Hard habit to break

The US economy grew at a 3.5% annualised rate in the third quarter of 2018, according to an initial estimate released by the Commerce Department on Friday, slightly higher than market expectations. Consumer spending contributed 2.69 percentage points to the quarter’s growth rate, while net exports of goods and services subtracted 1.78 points.

In another report released on the previous day, the Commerce Department said the goods trade deficit increased by 0.8% to a record $76.04bn in September. The previous monthly record trade deficit was $76.03bn in July 2008.

Solid US GDP growth is burying the rising trade deficit, for now. The world’s largest economy expanded at healthy clip in the third quarter, albeit lower than the second quarter, and unemployment is at a 49-year low. Those figures obscure a drop in exports and a jump in imports, leading to a record monthly trade gap last month.

The Republican tax cuts passed last December have boosted the American economy. Consumer spending jumped at a 4% annualised rate in the third quarter, the fastest pace in about four years. The US economy is also near full employment at 3.7% and there are a record 7.1 million jobs available.
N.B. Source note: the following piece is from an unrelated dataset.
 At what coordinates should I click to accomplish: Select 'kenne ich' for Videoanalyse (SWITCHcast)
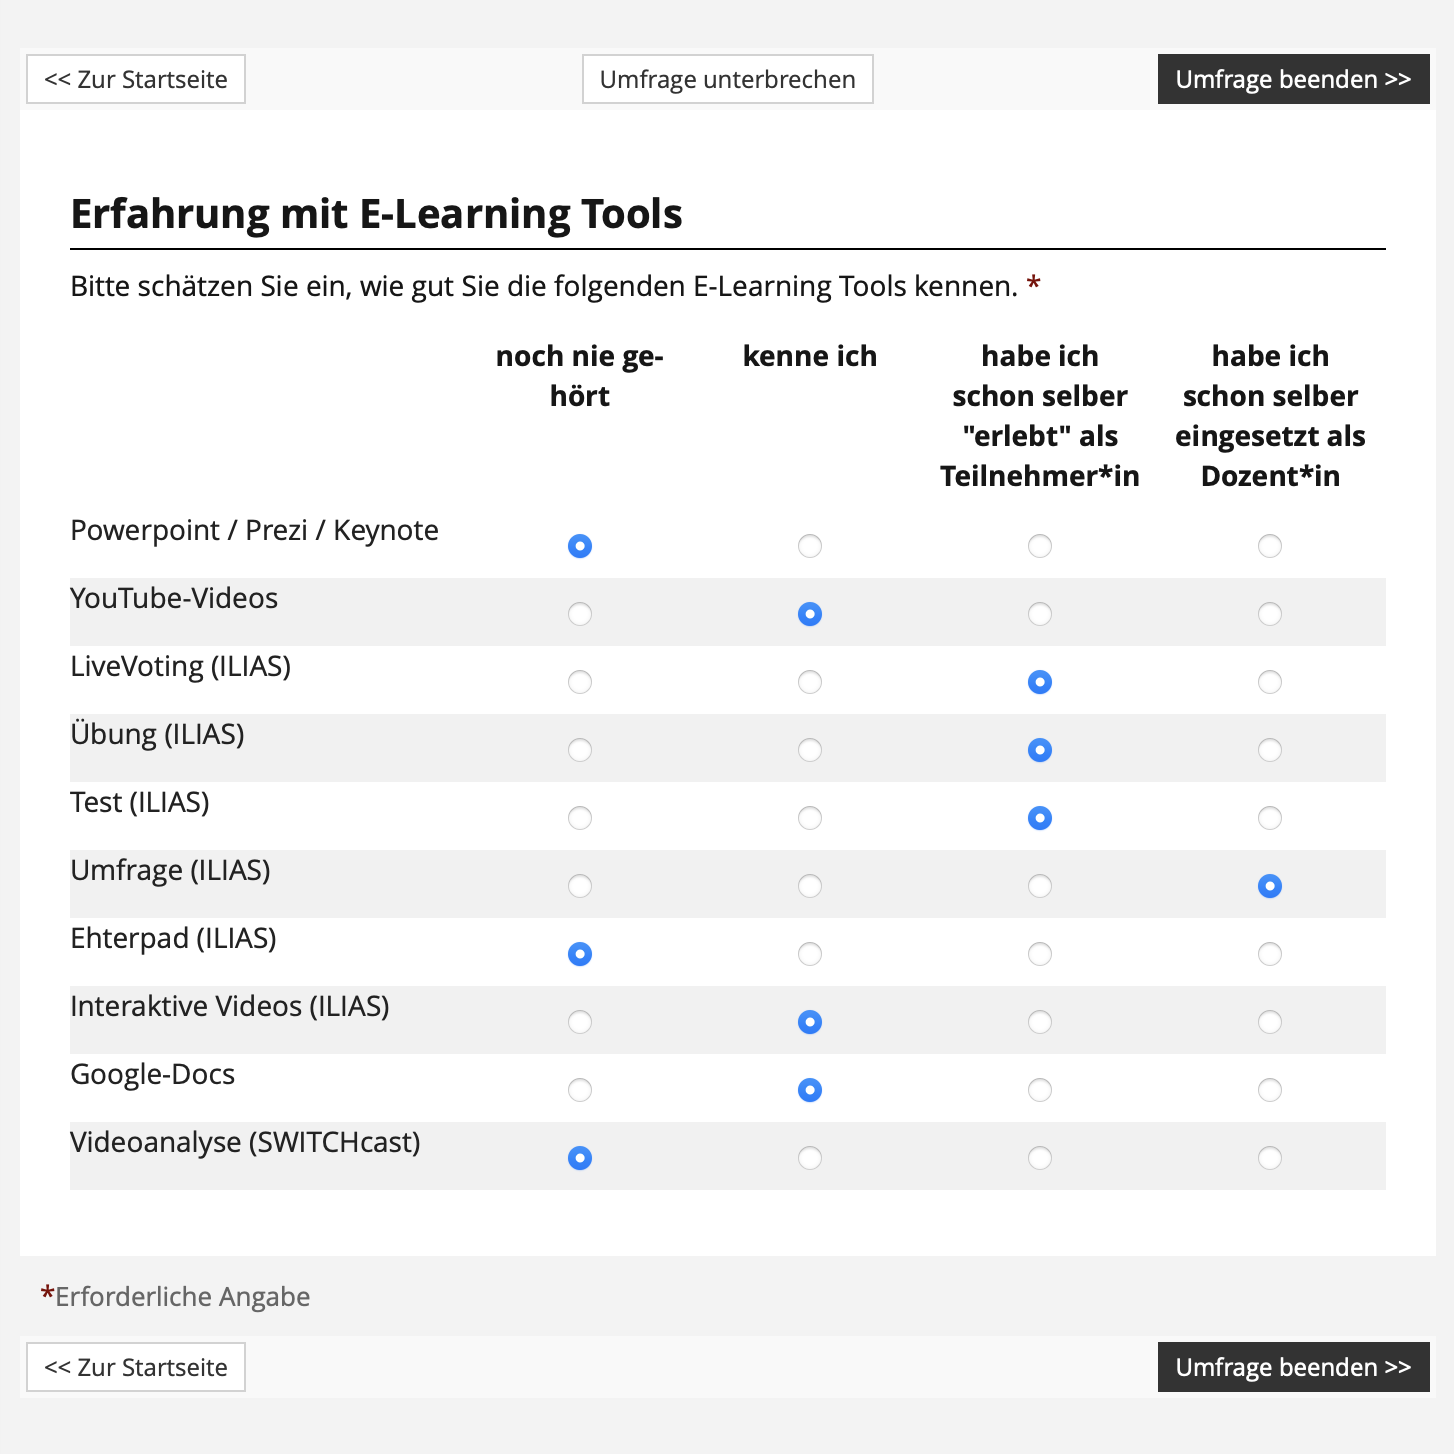click(x=810, y=1158)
Strong consumer spending helped offset an increase in the trade deficit, which President Donald Trump has vowed to reduce as part of his trade war. US companies trying to get ahead of the latest tariffs on Chinese goods that went into effect on September 24 boosted imports by 9.1%. Meanwhile, retaliatory duties from China and other countries caused exports to drop by 3.5%.
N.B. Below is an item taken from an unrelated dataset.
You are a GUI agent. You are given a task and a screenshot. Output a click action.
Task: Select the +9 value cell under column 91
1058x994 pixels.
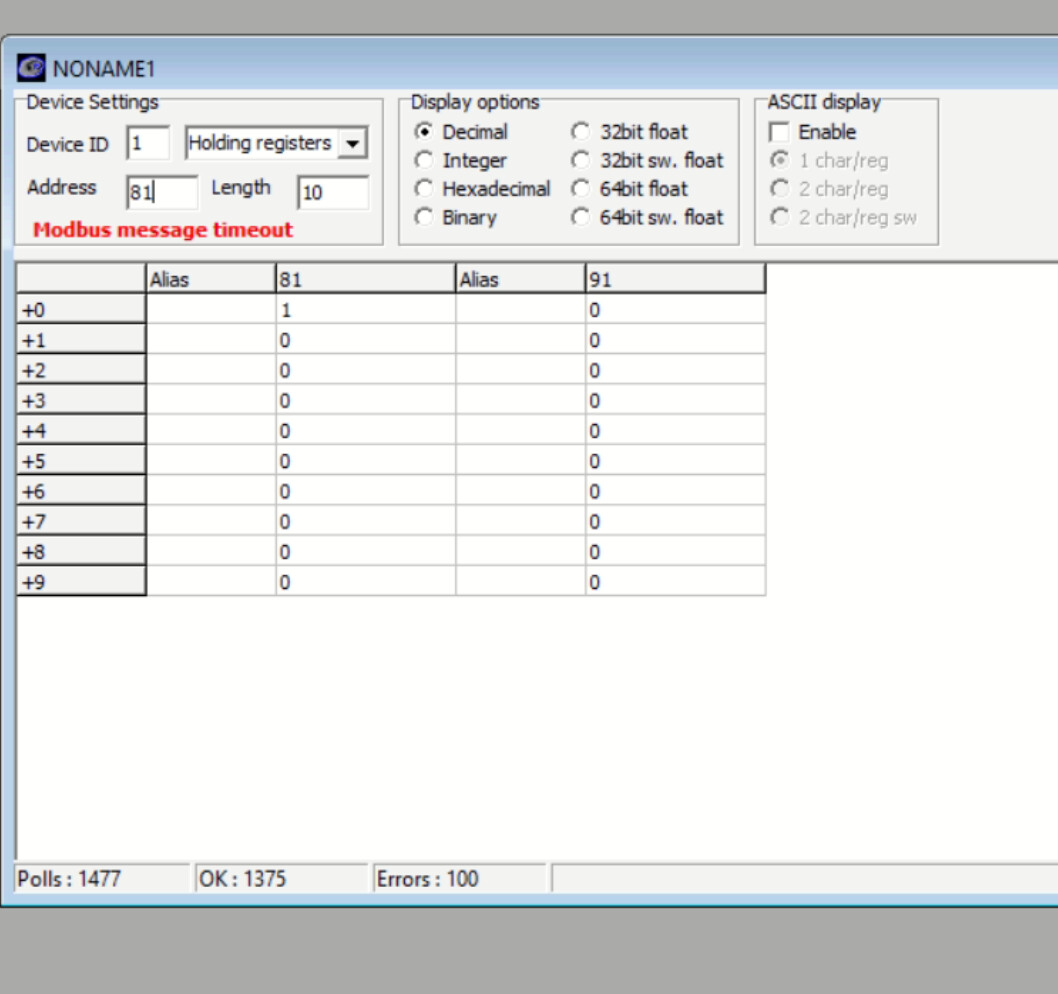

That effect is likely to continue as importers race to get ahead of ratcheting trade levies. The 10% tariff rate on $200bn in Chinese goods is slated to jump to 25% next year. Trump has threatened to impose duties on another $267bn in Chinese products, and tariffs on autos and auto parts could be coming in February.
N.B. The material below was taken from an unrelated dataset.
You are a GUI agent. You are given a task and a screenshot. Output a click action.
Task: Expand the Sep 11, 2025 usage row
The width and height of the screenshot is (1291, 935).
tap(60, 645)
The Federal Reserve still expects decent economic growth of 2.5% next year, but it reflects a more normalised economy. Pressure on trade has also muted an anticipated increase in company spending. Business investment grew by only 0.8% in the third quarter, after jumping by 8.7% in the second quarter.

While the Trump administration renegotiated the North American Free Trade Agreement and is in trade talks with the European Union, America and its allies still have tariffs and retaliatory duties in place. Tensions with China are on track to escalate.

As effects of the Republican tax cuts fade next year, the trade deficit will be harder to ignore.